Boehringer will have the exclusive option to license the portfolio of GPR 52 agonists after the completion of Sosei’s Phase I and Phase Ib trials and Phase II enabling activities with the antipsychotic HTL0048149. Sosei will retain control and sponsor the trials until the potential option is exercised, which is estimated to occur in 2025. The portfolio that Boehringer gains will include the HTL’149 asset and other “differentiated backup compounds” that are designed by Sosei.

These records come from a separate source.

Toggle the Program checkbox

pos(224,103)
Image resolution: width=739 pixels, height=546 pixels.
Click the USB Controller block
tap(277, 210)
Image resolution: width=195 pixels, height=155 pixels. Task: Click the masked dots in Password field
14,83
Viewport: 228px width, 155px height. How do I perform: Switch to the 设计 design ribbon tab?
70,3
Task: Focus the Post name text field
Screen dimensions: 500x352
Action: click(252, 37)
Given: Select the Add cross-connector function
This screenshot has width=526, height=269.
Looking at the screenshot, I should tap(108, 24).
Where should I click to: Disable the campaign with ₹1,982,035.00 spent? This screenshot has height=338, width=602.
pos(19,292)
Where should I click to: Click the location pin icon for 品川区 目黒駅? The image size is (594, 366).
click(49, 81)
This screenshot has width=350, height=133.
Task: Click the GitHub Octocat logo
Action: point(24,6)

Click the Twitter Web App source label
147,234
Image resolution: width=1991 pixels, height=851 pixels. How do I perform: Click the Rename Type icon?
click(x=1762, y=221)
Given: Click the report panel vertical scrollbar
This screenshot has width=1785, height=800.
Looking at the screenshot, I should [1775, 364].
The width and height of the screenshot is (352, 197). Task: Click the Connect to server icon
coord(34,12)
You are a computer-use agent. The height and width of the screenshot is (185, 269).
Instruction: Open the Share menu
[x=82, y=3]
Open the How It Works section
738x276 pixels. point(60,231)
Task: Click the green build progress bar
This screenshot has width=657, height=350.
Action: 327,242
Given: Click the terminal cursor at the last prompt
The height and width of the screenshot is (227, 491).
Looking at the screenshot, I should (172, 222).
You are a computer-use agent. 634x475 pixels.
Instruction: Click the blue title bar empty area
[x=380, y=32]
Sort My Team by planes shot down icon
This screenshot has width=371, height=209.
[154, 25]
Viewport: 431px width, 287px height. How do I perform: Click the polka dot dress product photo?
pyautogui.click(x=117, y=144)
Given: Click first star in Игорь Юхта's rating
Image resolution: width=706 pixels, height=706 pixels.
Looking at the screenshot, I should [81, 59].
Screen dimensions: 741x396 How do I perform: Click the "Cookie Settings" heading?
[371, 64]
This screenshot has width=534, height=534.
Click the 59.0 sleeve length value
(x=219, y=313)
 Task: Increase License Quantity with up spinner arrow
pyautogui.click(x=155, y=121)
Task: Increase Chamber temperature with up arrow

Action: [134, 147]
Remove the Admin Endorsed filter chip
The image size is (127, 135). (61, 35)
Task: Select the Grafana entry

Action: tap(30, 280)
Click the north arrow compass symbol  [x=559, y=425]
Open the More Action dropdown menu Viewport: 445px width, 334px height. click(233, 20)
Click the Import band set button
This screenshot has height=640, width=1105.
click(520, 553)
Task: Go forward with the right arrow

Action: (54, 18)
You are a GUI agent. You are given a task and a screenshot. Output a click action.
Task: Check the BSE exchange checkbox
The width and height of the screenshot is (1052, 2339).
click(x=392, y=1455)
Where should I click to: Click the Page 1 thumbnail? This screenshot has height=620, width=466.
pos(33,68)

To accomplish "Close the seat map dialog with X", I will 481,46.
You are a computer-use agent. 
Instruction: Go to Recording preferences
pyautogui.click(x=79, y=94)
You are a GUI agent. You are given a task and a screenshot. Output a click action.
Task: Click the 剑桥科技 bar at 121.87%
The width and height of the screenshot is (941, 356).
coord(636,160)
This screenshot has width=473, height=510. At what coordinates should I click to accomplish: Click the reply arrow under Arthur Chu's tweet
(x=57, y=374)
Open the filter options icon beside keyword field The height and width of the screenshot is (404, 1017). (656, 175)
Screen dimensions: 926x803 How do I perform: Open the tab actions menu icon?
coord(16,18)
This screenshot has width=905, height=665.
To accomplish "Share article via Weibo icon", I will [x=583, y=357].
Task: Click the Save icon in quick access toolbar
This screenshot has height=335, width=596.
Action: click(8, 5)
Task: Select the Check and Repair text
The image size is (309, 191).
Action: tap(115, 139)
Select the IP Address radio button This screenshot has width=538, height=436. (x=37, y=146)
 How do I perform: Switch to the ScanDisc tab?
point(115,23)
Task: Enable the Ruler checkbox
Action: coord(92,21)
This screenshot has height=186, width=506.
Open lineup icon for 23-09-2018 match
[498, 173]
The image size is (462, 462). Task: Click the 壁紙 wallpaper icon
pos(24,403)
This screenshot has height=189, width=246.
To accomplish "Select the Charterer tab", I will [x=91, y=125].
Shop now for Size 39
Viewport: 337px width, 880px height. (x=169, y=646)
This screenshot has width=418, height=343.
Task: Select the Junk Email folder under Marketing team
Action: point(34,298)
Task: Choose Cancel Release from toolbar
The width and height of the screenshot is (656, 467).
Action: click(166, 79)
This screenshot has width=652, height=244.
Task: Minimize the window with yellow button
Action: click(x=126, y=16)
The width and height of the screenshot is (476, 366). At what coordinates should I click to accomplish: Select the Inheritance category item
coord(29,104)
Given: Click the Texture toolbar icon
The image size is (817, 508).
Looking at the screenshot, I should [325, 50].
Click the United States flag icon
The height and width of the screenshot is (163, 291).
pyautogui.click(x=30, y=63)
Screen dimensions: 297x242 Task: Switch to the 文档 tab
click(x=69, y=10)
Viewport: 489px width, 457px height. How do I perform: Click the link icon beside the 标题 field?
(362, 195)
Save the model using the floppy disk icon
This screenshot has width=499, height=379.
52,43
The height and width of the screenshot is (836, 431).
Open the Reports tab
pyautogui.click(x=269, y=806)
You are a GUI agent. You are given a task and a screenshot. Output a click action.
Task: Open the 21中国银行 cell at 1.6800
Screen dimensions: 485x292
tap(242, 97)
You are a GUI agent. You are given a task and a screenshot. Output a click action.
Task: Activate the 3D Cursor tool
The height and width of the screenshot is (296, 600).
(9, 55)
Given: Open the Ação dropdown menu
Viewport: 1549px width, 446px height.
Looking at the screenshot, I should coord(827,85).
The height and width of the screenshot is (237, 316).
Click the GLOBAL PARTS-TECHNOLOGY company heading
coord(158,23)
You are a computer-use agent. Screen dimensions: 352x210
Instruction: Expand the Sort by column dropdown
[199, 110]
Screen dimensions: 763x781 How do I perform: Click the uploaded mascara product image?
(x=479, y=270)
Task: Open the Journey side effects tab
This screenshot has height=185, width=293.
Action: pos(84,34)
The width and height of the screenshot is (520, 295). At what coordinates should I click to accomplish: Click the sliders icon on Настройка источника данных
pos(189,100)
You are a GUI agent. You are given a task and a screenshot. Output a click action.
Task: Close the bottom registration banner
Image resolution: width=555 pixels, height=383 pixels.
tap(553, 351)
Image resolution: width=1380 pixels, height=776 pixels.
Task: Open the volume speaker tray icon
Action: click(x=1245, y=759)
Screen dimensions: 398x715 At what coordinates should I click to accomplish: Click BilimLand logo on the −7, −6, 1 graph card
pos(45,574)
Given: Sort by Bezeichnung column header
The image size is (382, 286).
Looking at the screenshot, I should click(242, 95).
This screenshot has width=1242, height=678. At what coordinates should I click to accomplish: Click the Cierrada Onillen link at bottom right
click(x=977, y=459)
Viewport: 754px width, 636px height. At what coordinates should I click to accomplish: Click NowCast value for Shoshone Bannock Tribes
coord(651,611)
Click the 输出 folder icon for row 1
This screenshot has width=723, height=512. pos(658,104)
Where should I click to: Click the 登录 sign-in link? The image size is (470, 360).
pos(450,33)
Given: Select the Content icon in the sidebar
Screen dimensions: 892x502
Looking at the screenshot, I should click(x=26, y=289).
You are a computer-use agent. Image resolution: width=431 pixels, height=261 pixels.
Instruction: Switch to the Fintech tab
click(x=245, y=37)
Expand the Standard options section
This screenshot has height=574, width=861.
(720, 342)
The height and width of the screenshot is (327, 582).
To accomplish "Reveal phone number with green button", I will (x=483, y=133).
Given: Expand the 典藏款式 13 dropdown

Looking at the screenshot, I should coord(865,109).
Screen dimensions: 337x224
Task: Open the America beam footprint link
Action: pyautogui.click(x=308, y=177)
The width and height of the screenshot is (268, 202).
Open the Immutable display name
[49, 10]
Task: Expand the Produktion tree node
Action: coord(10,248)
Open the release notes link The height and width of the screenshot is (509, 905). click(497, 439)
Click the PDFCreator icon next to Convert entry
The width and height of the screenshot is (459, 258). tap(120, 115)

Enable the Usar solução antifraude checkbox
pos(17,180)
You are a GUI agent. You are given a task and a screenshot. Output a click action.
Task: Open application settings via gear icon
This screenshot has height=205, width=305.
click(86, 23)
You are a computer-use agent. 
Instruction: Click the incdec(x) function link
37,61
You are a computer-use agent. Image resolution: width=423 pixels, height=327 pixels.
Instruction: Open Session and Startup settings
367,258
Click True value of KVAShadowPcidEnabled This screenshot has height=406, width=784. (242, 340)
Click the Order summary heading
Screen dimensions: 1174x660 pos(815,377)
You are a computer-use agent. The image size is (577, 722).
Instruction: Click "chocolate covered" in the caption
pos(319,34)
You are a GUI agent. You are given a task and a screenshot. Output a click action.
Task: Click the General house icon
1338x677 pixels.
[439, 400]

“This collaboration highlights the potential GPR52 has shown in preclinical research as a novel, first-in-class target for treating schizophrenia and related neurological disorders. We’re delighted to partner with Boehringer Ingelheim and leverage its leading expertise in neurological disease research and innovation,” Matt Barnes, president of Heptares Therapeutics and head of UK R&D at Sosei Heptares, said in a statement, “Together, we will focus on accelerating the development of this highly innovative program, which is currently in a Phase 1 clinical study, towards patients in need.”

Hugh Marston, global head CNS discovery research at Boehringer Ingelheim, said in a statement that the partnership with Sosei “is highly complementary to our other development programs aiming to bring a new precision medicine approach to the treatment of mental health disorders with therapies, which we hope will transform the lives of those living with schizophrenia.”

Boehringer has been securing several deals over the past few months. In early January 2024, the company announced it entered into a multi-target collaboration agreement with Suzhou Robi Life Science and Ribocure Pharmaceuticals to develop an siRNA treatment for nonalcoholic or metabolic dysfunction-associated steatohepatitis in a deal potentially worth over $2 billion.

In November 2023, Boehringer inked a potential $509 million collaboration agreement with Phenomic AI to develop targets for stroma-rich cancers, some of the hardest cancers to treat, utilizing its single-cell RNA computing platform.